My top choices for second round compression tools are:
- ImageOptim – a free image compression tool for JPEG files. Only available for Apple computers.
- ImageAlpha – ImageOptim’s counterpart which compresses PNG files.
- Compressor.io – a free browser-based tool that works with any operating system. It compresses both JPEG and PNG files.
- FileOptimizer – a free tool for Windows users that optimizes JPEG images.
See the tutorial below for instructions on how to use these tools.
Optimizing Images for Devices Got a Whole Lot Easier Thanks to WordPress
Managing images for smartphones and tablets (responsive image handling) boils down to delivering an image with the right dimensions to the device. You don’t want to send a 1500 px wide image to a mobile device which can’t display an image any wider than 400 px.
Since version 4.4, WordPress core has taken over responsive image handling. In a nutshell, once you update to WordPress 4.4, the core software code manages responsive images. The right size image gets delivered to every device.
There’s a catch! Core software doesn’t always optimize images well for retina displays.
Retina requires images with a large number of dots per inch (DPI). To achieve this, you’ll need to size your photos two or three times bigger. Unless you’ve already uploaded these larger images into WordPress, your retina-converted photos will be fuzzy.
Here’s a Complete Guide to managing retina images. The post includes retina-ready themes and plugins.

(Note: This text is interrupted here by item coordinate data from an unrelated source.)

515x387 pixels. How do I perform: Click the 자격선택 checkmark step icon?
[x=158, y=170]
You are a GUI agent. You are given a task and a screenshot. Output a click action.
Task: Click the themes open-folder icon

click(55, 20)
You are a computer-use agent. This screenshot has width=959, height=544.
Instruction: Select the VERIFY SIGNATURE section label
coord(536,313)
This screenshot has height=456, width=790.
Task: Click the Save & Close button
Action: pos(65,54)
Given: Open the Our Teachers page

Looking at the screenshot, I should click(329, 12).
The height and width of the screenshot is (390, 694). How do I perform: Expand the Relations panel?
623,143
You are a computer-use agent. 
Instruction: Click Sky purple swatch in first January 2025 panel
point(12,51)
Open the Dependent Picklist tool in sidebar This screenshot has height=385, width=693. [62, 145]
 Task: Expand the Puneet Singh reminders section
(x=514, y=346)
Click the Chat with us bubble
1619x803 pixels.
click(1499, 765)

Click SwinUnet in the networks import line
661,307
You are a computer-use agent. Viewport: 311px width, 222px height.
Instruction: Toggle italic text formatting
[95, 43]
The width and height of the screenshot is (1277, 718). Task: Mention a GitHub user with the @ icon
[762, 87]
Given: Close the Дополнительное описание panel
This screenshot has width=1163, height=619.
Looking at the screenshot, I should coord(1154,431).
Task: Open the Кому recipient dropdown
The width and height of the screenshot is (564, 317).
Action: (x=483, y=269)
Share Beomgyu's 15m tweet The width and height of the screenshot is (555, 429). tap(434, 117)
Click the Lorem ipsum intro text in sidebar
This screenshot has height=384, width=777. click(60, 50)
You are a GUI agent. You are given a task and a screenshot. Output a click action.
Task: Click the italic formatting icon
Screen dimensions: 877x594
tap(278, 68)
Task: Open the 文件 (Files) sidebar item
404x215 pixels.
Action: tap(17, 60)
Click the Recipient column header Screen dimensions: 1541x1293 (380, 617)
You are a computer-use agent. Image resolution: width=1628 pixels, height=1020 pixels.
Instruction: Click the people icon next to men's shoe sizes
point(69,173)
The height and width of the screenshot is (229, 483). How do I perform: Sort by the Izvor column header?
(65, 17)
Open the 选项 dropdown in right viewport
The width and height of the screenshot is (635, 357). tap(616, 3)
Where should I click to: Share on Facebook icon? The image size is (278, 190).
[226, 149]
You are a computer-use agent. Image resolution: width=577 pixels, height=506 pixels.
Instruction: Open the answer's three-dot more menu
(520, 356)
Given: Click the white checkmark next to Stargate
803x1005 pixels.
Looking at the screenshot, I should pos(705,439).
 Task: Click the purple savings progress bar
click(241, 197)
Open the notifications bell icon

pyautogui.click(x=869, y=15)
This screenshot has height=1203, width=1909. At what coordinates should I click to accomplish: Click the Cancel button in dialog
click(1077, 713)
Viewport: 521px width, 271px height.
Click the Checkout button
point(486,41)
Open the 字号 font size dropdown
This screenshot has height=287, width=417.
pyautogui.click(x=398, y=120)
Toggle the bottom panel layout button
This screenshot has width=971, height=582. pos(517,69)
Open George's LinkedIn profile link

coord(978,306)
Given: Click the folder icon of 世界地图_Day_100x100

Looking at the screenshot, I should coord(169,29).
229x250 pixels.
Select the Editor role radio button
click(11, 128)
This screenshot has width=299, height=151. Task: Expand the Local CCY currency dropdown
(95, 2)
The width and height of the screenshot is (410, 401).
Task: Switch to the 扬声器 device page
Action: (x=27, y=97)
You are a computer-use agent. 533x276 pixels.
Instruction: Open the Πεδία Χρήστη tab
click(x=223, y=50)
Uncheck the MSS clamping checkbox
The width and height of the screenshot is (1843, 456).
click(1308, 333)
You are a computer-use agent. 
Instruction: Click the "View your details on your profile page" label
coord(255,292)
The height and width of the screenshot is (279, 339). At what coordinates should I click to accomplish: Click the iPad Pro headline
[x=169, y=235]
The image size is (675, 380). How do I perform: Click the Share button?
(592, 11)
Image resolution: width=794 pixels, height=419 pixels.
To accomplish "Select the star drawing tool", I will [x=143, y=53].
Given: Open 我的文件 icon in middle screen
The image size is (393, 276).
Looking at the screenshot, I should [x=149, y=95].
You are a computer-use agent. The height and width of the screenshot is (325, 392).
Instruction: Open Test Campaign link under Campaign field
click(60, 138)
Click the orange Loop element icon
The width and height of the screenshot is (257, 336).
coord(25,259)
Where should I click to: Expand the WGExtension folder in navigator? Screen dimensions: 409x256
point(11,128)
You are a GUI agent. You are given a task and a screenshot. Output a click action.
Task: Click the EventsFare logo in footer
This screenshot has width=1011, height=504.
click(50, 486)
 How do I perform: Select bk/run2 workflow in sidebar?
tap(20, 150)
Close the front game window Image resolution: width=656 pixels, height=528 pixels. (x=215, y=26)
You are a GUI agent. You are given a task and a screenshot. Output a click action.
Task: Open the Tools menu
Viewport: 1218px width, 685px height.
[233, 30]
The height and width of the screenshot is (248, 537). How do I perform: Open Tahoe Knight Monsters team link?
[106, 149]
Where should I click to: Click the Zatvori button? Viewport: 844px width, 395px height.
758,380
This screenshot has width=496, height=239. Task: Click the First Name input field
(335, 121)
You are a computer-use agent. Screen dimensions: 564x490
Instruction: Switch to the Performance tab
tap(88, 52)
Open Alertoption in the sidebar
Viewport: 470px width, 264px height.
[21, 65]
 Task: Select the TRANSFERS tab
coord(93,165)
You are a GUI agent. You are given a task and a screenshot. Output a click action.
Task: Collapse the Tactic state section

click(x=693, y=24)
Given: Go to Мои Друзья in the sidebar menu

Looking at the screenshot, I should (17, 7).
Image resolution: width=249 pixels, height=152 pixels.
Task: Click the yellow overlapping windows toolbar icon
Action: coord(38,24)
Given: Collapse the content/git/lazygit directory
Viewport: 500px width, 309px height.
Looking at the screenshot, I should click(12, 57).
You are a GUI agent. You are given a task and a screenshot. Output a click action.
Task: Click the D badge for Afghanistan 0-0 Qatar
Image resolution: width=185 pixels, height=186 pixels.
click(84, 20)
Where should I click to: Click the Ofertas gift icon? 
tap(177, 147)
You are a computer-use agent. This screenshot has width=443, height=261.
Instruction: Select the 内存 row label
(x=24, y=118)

Tutorial – Optimizing JPEG Images with Photoshop
Make a copy of your photo to get rid of metadata. Put the copy in a new document and work with that.
Using the Save for Web & Devices option in Photoshop, resize the image to the dimensions you need (1). The file size appears at the bottom (2).
Select JPEG as your image type (1).
Adjust the Quality scale to reduce the image file size (2).
The image will change as you adjust the scale so use it as a guide to prevent you from reducing image quality too far. The new file size appears at the bottom.
Use ImageOptim (IO) to compress the file further. After dragging a file into the application’s window, the program does its magic.
- Copy the file.
- Drag the copy into IO.
When you upload the file to WordPress with default compression set at 90%, the file gets squeezed a little smaller.
JPEG File Sizes at Each Optimization Step
There are plenty of image optimization methods and tools available that will help your web pages load faster. Having a fast website will start you off on the right foot with visitors. It may even give your site a bump in Google search results.
Experiment with these tools to find the ones that work best for your design and website standards.
Make sure you inspect images after each optimization step to ensure the quality is acceptable. Don’t sacrifice quality for smaller image sizes. Plenty of times I didn’t use a compressed file because the image didn’t live up to my standards.